Transcribe exactly the line containing "Image resolution: width=2331" and each line after it, through the end of the entries, with nothing before or after.

* **Saved data entries**
╭──

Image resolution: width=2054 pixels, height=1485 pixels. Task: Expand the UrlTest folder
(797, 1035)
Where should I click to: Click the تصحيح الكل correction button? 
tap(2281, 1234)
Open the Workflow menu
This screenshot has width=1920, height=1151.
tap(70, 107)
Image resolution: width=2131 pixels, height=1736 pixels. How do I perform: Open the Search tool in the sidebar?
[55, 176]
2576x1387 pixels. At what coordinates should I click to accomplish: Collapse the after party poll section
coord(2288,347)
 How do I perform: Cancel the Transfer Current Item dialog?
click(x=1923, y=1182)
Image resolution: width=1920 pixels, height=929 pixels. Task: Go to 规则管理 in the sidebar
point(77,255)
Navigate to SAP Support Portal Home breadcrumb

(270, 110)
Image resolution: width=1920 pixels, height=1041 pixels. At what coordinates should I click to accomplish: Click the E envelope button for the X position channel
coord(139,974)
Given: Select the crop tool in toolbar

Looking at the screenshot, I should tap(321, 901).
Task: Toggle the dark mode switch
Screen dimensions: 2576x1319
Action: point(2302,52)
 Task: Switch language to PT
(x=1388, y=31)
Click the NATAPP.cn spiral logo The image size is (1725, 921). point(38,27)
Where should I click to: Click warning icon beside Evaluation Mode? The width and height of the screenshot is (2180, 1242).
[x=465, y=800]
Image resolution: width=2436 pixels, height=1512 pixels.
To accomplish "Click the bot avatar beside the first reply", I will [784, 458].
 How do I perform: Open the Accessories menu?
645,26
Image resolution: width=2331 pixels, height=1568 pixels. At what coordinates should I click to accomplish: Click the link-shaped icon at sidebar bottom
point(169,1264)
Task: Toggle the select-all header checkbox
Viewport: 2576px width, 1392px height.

╰──

* **Finished exercise**
Image resolution: width=2331 pixels, height=1568 pixels. At what coordinates should I click to accomplish: Click the link-shaped icon at sidebar bottom
point(169,1264)
Task: Toggle the select-all header checkbox
Viewport: 2576px width, 1392px height.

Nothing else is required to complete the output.